Quando a Hyundai, a partir de 1967, decidiu pela entrada na indústria automobilística, as equipes de produção buscaram adquirir o conhecimento tácito pelo “aprender fazendo”. As equipes “ensaiavam as operações, montando e desmontando por várias vezes dois automóveis para passageiros, um ônibus e um caminhão, a fim de tornar rotineiros os procedimentos, internalizando o conhecimento explícito transferido“ (KIM, 2005, p. 174).

O valor do conhecimento, segundo Nonaka e Takeuchi (2008) está nas experiências que, conjugando as quatro fases de conversão, são internalizadas e sedimentadas como conhecimento tácito do indivíduo, quer seja como modelos mentais compartilhados ou know- how técnico. Ou seja, a capacidade em definir uma situação ou problema é ampliada quando indivíduos interagem e compartilham conhecimento tácito e explícito (NONAKA, VON KROGH e VOELPEL, 2006).

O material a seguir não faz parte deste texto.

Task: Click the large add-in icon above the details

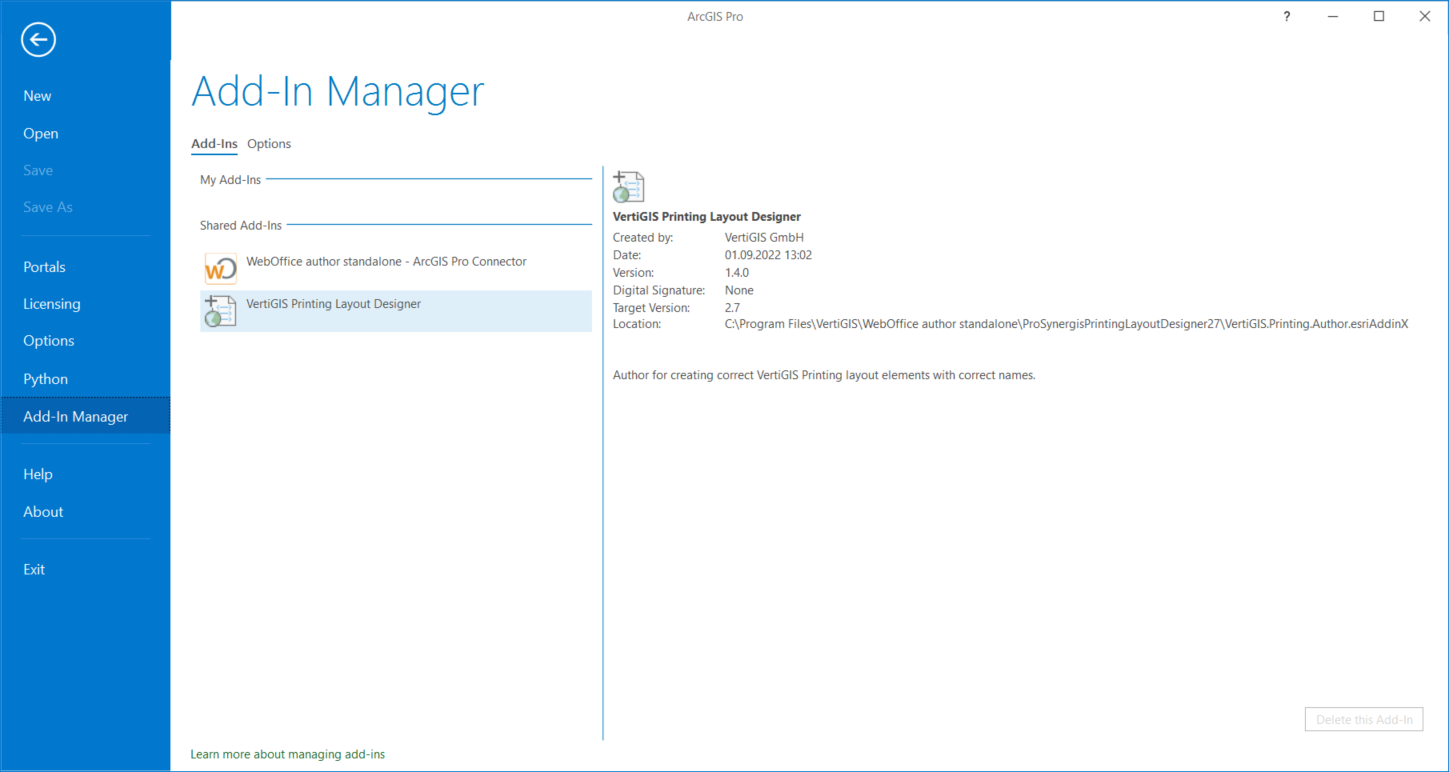Action: [628, 186]
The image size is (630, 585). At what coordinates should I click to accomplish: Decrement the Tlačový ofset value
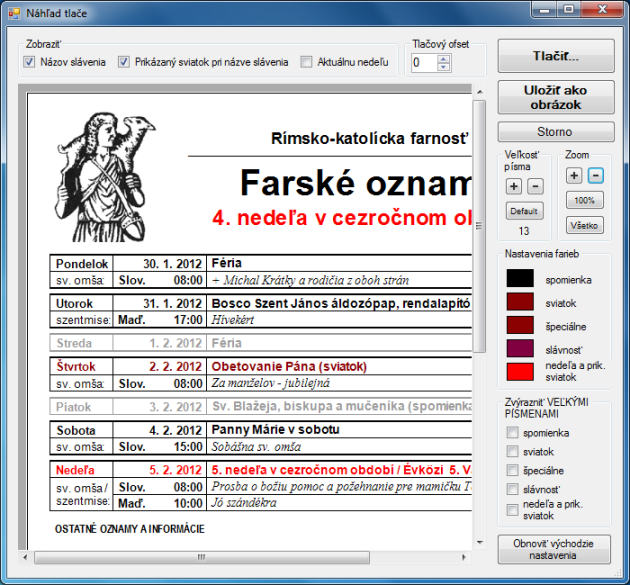(444, 67)
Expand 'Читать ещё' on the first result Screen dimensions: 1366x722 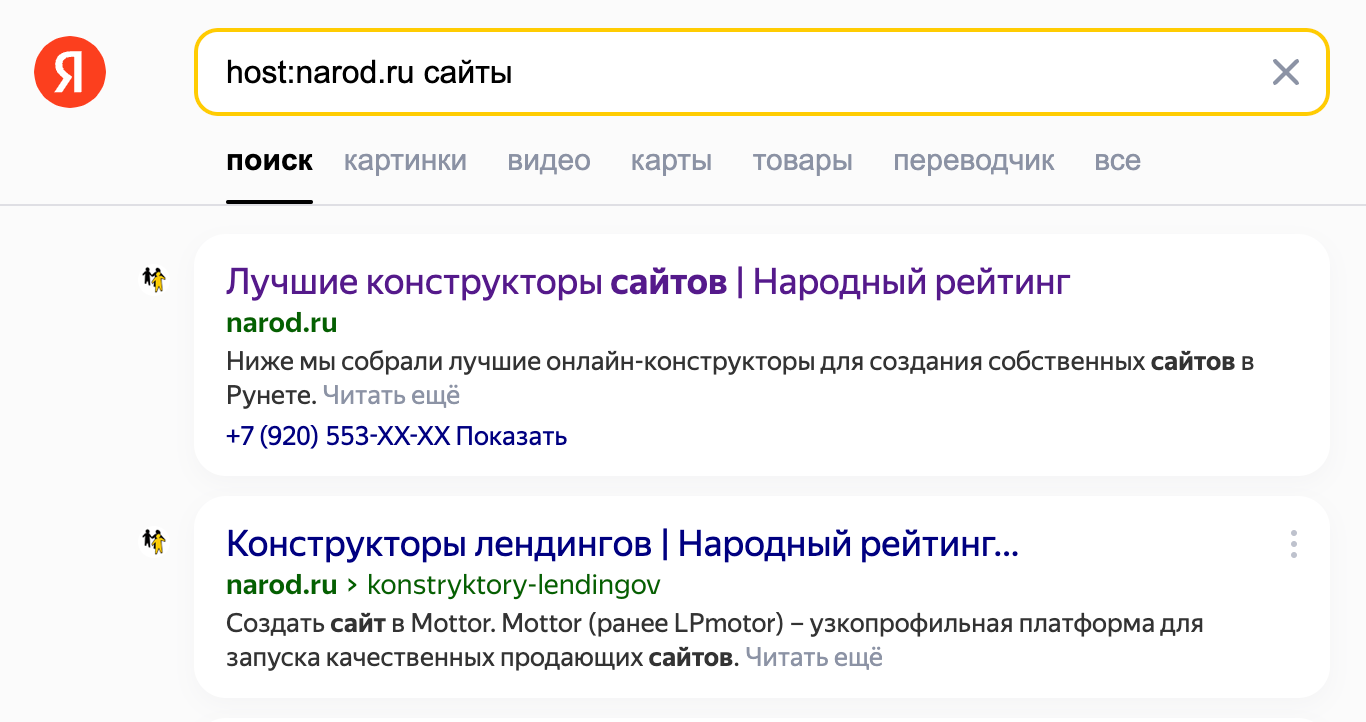pyautogui.click(x=391, y=395)
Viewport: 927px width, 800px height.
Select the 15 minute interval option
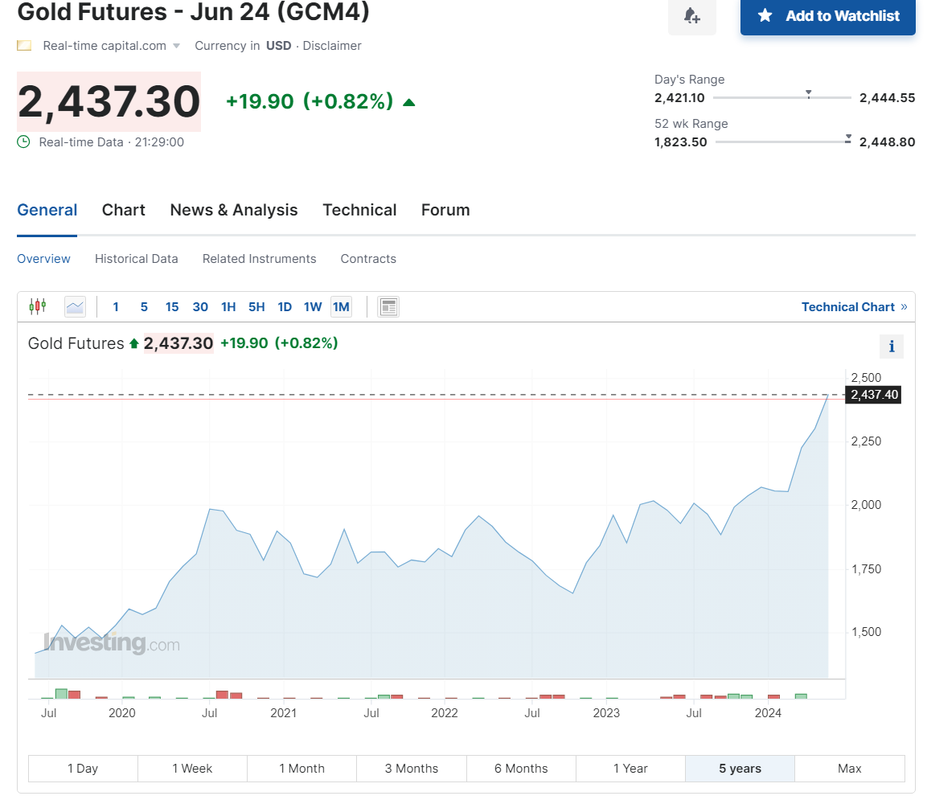(x=172, y=307)
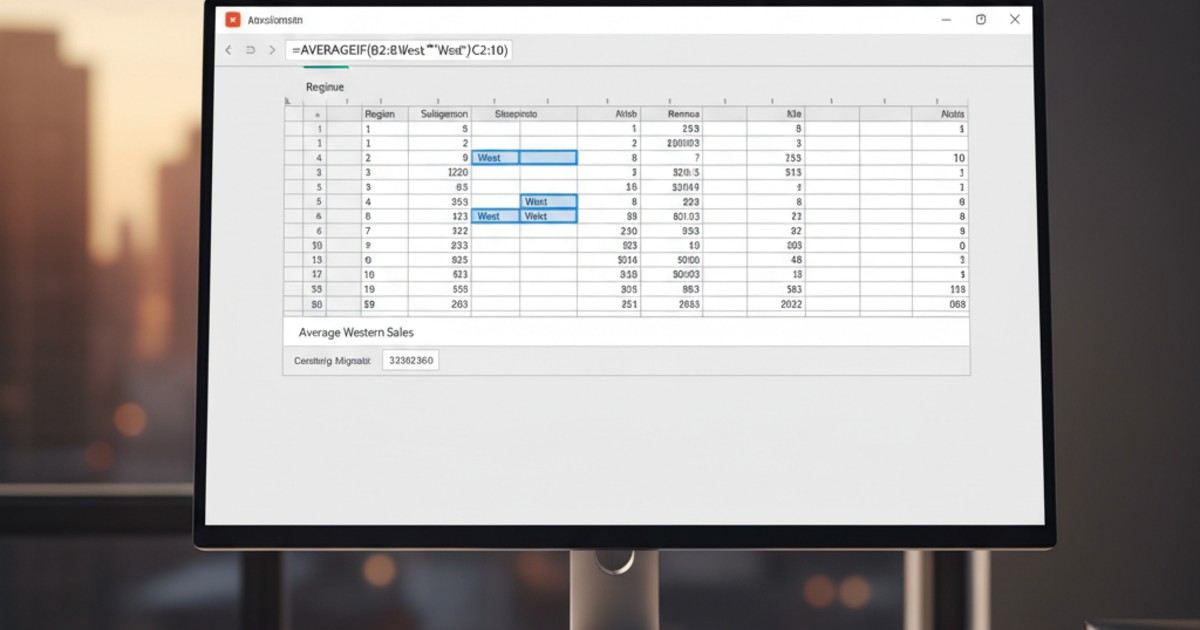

Essas quatro fases de conversões dizem respeito tão somente à dimensão epistemológica do conhecimento. Pela própria definição a criação de conhecimento depende do contexto no qual se justifica. No processo de criação de conhecimento organizacional, cabe à organização promover o contexto adequado para facilitar as atividades do grupo, ou de equipes auto-organizadas (NONAKA, 1994; NONAKA e TAKEUCHI, 2008; NONAKA, VON KROGH e VOELPEL, 2006), assunto da próxima seção.